▸ EXERCISE BRIEF
Reproduce the stretch from "Screen dimensions: 1568x730" through "click(515, 484)", replacing "title bar" with "header bar" and leaving everything else unchanged.

▸ DATA TO USE
☆ ☆ ☆ ☆ ☆
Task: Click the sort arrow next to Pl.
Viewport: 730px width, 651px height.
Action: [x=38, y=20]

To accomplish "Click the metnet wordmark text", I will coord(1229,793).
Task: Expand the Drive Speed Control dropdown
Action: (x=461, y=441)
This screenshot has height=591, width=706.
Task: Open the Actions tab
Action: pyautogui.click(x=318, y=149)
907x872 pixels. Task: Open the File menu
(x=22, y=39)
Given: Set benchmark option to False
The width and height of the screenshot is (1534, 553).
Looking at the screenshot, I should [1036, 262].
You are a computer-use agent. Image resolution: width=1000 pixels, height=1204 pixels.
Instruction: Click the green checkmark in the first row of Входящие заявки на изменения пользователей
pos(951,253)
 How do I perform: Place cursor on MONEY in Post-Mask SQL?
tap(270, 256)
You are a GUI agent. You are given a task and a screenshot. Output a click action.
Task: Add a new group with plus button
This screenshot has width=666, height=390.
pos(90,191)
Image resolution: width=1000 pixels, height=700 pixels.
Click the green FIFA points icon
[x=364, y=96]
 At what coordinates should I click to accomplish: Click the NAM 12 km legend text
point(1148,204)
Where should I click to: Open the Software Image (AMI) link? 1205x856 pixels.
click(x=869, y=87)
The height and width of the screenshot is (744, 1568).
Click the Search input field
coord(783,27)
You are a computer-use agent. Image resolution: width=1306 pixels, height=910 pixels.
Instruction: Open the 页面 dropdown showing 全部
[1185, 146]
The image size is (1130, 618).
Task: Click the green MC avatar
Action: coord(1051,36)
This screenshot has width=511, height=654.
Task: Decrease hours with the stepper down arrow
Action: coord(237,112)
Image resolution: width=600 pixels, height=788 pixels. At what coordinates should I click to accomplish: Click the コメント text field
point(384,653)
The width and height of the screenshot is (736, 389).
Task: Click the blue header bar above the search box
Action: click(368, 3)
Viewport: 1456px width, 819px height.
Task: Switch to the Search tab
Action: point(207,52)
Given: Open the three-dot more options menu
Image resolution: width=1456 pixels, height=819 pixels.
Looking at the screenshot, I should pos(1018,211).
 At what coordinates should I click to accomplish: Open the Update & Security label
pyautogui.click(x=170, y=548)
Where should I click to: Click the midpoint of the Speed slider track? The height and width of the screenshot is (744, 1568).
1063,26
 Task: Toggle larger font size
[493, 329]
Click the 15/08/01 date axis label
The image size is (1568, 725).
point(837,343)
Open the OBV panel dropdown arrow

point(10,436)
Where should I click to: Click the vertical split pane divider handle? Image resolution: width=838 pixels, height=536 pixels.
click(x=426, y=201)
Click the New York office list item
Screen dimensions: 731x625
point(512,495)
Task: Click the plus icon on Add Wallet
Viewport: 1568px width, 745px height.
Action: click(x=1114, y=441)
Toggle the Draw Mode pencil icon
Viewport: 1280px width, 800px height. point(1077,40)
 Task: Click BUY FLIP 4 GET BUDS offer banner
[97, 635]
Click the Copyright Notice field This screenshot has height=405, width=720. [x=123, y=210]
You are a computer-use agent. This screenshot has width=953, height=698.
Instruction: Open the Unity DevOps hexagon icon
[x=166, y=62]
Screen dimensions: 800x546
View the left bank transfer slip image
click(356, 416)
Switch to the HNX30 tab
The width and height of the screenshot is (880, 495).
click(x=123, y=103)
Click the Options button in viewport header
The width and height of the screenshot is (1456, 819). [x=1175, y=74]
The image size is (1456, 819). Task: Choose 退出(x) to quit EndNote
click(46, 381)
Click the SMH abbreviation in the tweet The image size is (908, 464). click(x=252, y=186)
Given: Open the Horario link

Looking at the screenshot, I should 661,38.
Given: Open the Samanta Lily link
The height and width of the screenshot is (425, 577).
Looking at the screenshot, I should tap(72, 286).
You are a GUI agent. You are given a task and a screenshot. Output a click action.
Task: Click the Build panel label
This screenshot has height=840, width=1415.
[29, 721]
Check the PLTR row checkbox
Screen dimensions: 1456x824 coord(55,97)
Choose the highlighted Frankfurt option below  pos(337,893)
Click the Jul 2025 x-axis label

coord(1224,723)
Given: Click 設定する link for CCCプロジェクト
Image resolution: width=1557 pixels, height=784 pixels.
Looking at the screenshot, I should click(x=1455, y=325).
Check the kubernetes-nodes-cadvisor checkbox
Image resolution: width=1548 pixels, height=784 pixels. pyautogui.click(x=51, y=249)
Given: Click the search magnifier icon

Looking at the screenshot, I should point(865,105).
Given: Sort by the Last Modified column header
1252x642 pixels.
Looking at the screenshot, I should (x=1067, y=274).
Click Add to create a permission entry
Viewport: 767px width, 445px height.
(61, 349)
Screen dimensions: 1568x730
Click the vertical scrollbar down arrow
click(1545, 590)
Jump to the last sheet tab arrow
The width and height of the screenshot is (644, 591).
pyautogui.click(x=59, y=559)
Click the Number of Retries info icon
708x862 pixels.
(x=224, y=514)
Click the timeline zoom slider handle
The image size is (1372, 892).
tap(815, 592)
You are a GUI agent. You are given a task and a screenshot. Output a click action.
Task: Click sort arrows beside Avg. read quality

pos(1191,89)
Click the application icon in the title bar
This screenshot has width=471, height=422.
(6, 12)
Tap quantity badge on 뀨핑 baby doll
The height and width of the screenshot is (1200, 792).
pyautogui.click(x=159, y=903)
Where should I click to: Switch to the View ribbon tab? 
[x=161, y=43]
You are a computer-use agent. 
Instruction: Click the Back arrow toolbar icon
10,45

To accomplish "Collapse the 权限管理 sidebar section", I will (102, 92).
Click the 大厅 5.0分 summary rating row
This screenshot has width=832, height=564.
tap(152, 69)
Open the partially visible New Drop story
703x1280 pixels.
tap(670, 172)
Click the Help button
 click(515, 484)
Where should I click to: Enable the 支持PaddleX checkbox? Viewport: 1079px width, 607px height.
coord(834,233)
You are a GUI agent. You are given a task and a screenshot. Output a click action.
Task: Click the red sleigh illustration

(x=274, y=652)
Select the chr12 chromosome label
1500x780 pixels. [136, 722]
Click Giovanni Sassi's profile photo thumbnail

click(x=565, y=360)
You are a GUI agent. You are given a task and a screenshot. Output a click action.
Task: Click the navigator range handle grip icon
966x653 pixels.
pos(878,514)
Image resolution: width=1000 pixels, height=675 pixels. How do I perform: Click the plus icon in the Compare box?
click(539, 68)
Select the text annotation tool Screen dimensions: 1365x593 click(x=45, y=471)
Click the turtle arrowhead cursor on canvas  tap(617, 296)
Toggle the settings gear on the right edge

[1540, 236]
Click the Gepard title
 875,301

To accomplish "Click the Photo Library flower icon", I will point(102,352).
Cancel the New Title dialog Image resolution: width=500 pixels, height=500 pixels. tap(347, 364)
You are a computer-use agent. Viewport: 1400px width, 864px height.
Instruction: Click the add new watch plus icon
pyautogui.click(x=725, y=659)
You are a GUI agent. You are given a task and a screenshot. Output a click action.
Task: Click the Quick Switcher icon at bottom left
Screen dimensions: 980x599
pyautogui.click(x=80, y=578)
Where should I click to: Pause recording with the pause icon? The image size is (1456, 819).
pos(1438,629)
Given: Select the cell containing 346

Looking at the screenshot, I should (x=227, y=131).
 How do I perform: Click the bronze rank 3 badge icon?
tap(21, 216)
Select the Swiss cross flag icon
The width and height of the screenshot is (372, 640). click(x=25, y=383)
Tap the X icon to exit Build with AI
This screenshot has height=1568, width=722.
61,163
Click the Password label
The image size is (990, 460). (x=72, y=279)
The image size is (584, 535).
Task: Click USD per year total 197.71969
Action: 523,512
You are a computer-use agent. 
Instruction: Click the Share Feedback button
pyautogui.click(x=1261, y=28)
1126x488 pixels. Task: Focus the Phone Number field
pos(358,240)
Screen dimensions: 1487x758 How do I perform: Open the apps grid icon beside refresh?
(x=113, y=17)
☆ ☆ ☆ ☆ ☆
▸ COMPLETE RESPONSE
Screen dimensions: 1568x730
Click the vertical scrollbar down arrow
click(1545, 590)
Jump to the last sheet tab arrow
The width and height of the screenshot is (644, 591).
pyautogui.click(x=59, y=559)
Click the Number of Retries info icon
708x862 pixels.
(x=224, y=514)
Click the timeline zoom slider handle
The image size is (1372, 892).
tap(815, 592)
You are a GUI agent. You are given a task and a screenshot. Output a click action.
Task: Click sort arrows beside Avg. read quality

pos(1191,89)
Click the application icon in the header bar
This screenshot has width=471, height=422.
(6, 12)
Tap quantity badge on 뀨핑 baby doll
The height and width of the screenshot is (1200, 792).
pyautogui.click(x=159, y=903)
Where should I click to: Switch to the View ribbon tab? 
[x=161, y=43]
You are a computer-use agent. 
Instruction: Click the Back arrow toolbar icon
10,45

To accomplish "Collapse the 权限管理 sidebar section", I will (102, 92).
Click the 大厅 5.0分 summary rating row
This screenshot has width=832, height=564.
tap(152, 69)
Open the partially visible New Drop story
703x1280 pixels.
tap(670, 172)
Click the Help button
 click(515, 484)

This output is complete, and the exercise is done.